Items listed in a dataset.
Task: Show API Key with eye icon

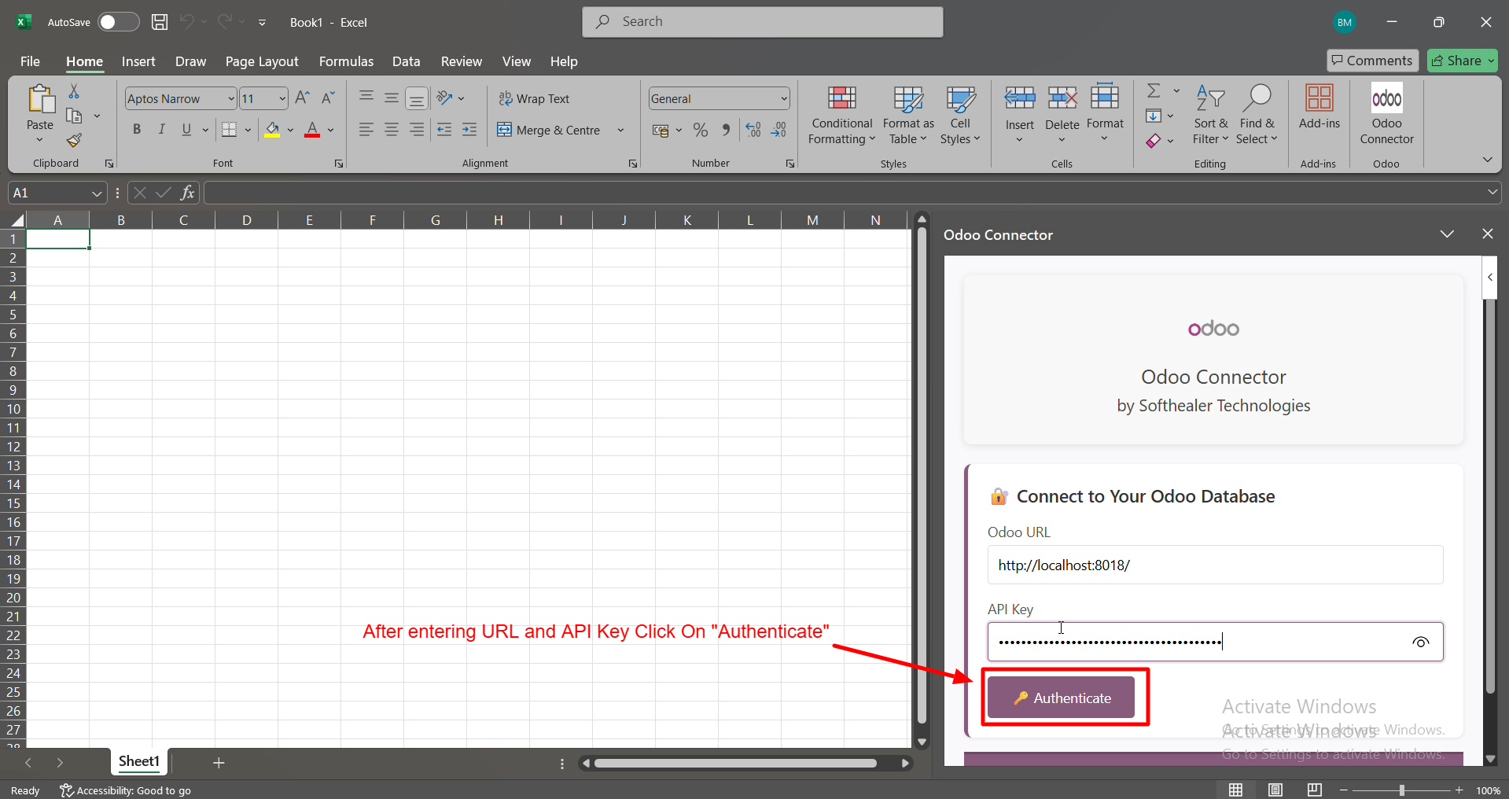Action: click(1420, 643)
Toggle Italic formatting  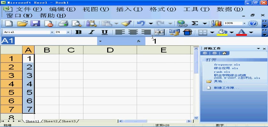[x=91, y=32]
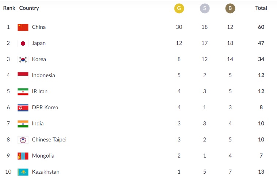277x178 pixels.
Task: Click the gold medal G icon
Action: click(x=179, y=8)
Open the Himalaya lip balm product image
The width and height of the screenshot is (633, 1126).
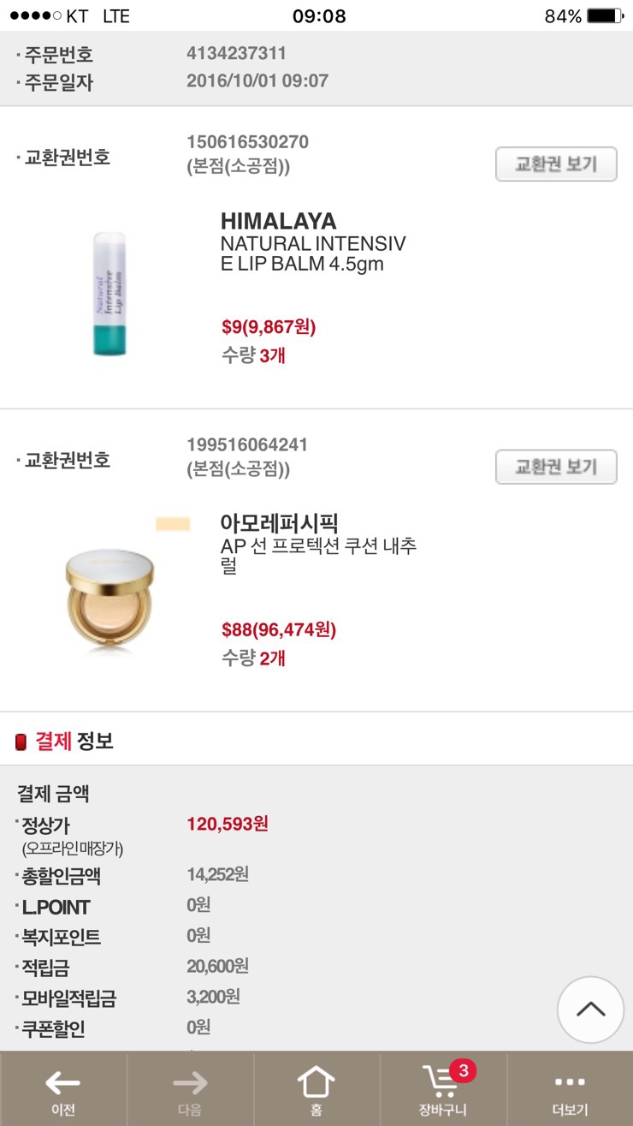point(110,294)
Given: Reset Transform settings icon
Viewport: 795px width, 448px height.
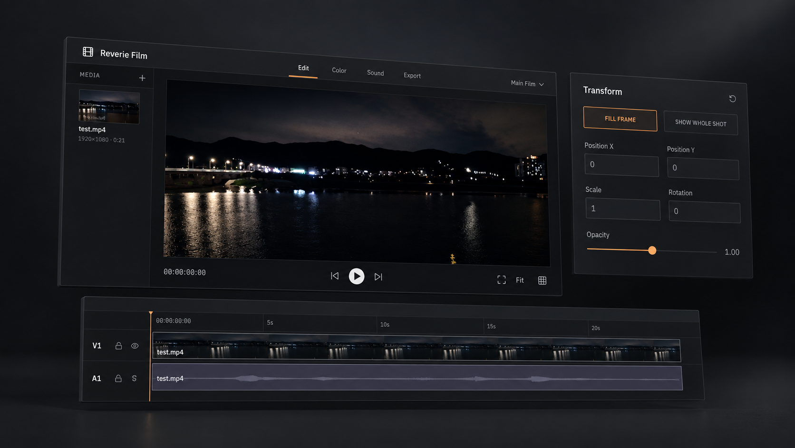Looking at the screenshot, I should click(x=733, y=99).
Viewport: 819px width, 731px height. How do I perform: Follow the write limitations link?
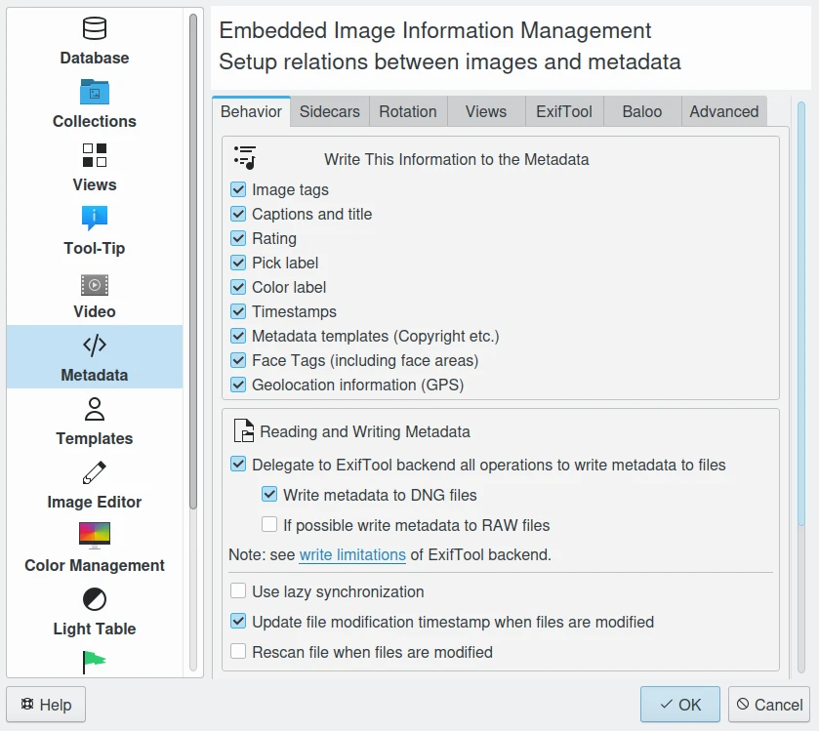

Directions for this task. Only the lines from the one containing "Given: Reset Transform settings icon" through the last line of the records above should be repeated, exactly and without pictures.

Response for this exercise.
Given: Reset Transform settings icon
Viewport: 795px width, 448px height.
Looking at the screenshot, I should click(x=733, y=99).
Viewport: 819px width, 731px height. How do I perform: Follow the write limitations link?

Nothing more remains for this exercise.